──────── Material to process ────────

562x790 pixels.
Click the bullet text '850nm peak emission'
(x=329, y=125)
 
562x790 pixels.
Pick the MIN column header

────────

◆ **Written problem**: Write out every line of the material above again, requests included, adding 137 to each coordinate value in the answers and leaving all other numbers unchanged.

◆ **Worked solution**:
562x790 pixels.
Click the bullet text '850nm peak emission'
(x=466, y=262)
 
562x790 pixels.
Pick the MIN column header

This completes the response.